GIVEN INSTRUCTION A - Format the entries from the line containing "Locate an element on the screen. The width" through the line containing "Add Attachment is", inclusive, as a JSON list of strings with one string per line, leaving out blank lines.

TEXT BLOCK -
__________________________________________________
# Today's Recipe: Fruit Salad



## shel (Dec 20, 2006)

America's test Kitchen sent this recipe to me this morning. Looks good, especially since I've been thinking about making a nice fruit sald. Maybe you'll like it ... personally, I don't see the need for so much additional sugar, but I've not yet tested the recipe.
Shel

*Ginger, Honeydew, Mango, and Blueberry Salad
*Cantaloupe can be substituted for the honeydew although the color contrast with the mango won't be as vivid.

Makes 6 cups 
1 Tbs grated lime zest from 4 limes (zest limes before juicing) 
1 cup lime juice (from grated limes and additional 3-4 limes as needed) 
1/4 cup granulated sugar 
Pinch table salt 
1 Tbs minced or grated fresh ginger
1 tablespoon lemon juice 
1/2 small honeydew melon, seeds and rinds removed, cut into 1-inch pieces (about 2 cups) 
1 mango (about 10 ounces), peeled, pitted, and cut into 1/2-inch pieces (about 1 1/2 cups) 
1 pint fresh blueberries

Simmer lime juice, sugar, and salt in small, heavy-bottomed nonreactive saucepan over high heat until syrupy, honey-colored, and reduced to 1/4 cup, about 15 minutes. Off heat, add lime zest, ginger, and lemon juice; steep 1 minute to blend flavors, and strain. Combine fruit in medium bowl; pour warm dressing over and toss. Serve immediately at room temperature or cover with plastic wrap, refrigerate up to 4 hours, and serve chilled.


----------



## jock (Dec 4, 2001)

Yeah, I got that one too and was somewhat intrigued by it. Different from the "everything but the kitchen sink" kind of fruit salad you often see.

My guess is that the 1/4 cup of sugar is to balance the tartness of all that lime juice.

Jock


----------



## shel (Dec 20, 2006)

That was one thought I had. The other is that the recipe suggests the sauce be honey colred, so maybe the sugar is needed in order to caramelize the sauce somewhat.

Shel (trying to cut way back on sugar these days)


----------
__________________________________________________
EXCERPTED RECORDS -
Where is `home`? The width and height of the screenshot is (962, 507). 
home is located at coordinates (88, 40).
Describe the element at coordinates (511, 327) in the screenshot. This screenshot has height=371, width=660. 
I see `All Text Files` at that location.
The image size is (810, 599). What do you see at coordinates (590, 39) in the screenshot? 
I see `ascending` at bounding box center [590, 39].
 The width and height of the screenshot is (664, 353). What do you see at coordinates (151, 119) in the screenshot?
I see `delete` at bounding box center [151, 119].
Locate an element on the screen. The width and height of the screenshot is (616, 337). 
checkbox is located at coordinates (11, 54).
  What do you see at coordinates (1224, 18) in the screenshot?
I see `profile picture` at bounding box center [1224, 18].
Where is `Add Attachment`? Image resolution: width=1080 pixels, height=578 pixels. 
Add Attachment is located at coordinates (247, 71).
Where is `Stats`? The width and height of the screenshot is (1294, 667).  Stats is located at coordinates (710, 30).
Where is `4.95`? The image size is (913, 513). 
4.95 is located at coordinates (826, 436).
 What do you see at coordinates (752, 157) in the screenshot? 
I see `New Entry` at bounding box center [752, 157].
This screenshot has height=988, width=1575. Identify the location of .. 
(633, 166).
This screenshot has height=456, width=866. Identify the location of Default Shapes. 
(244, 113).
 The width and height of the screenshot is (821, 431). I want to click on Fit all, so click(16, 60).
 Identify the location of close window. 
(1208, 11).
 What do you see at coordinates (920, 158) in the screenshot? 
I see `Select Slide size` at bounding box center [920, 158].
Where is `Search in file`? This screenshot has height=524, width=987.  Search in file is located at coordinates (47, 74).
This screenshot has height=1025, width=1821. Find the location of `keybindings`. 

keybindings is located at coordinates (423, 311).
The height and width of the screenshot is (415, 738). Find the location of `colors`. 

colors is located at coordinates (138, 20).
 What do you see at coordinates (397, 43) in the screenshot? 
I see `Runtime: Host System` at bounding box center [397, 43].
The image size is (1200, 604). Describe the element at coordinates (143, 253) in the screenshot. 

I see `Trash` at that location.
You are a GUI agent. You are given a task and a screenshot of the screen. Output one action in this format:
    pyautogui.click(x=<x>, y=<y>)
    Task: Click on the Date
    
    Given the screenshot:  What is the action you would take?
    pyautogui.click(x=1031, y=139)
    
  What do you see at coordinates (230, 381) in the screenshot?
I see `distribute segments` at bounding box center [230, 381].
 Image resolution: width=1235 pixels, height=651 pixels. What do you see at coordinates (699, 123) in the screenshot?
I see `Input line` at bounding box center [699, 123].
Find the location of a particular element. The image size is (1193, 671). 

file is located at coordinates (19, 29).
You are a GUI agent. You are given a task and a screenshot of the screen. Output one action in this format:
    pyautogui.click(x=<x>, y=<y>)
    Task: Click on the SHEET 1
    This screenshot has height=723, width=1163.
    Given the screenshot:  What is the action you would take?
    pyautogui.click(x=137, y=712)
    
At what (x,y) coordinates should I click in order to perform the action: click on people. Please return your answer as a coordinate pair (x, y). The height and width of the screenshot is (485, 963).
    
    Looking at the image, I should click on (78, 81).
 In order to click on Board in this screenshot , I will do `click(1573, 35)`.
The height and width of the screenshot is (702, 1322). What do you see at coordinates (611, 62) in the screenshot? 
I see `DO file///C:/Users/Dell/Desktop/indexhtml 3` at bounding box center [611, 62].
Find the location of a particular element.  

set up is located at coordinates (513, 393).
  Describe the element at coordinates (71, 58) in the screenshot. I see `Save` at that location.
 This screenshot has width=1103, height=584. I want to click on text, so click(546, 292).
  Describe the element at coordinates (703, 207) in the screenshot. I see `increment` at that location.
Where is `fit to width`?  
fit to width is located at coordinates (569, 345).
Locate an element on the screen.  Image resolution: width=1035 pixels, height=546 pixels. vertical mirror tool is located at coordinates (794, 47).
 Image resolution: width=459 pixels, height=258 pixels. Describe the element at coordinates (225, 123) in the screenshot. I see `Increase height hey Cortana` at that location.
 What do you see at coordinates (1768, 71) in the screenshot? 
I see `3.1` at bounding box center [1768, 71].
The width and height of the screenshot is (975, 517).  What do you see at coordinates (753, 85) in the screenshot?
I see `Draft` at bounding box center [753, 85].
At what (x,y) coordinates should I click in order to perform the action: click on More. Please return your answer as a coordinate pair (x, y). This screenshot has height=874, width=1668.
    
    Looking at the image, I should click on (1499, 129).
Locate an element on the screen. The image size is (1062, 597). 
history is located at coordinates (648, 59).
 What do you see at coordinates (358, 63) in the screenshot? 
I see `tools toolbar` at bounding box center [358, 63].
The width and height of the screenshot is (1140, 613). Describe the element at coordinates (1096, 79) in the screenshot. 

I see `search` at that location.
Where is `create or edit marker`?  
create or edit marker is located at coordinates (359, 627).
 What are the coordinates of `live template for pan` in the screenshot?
__________________________________________________
GIVEN INSTRUCTION B -
Answer these questions from the fruit salad thread:
(i) What fruit can be substituted for the honeydew?
(ii) About how long is the lime juice, sugar, and salt mixture simmered?
(iii) According to jock, what is the 1/4 cup of sugar meant to balance?

FULL RESPONSE A -
[
  "Locate an element on the screen. The width and height of the screenshot is (616, 337). ",
  "checkbox is located at coordinates (11, 54).",
  "  What do you see at coordinates (1224, 18) in the screenshot?",
  "I see `profile picture` at bounding box center [1224, 18].",
  "Where is `Add Attachment`? Image resolution: width=1080 pixels, height=578 pixels. ",
  "Add Attachment is located at coordinates (247, 71)."
]

FULL RESPONSE B -
(i) Cantaloupe.
(ii) About 15 minutes.
(iii) The tartness of all that lime juice.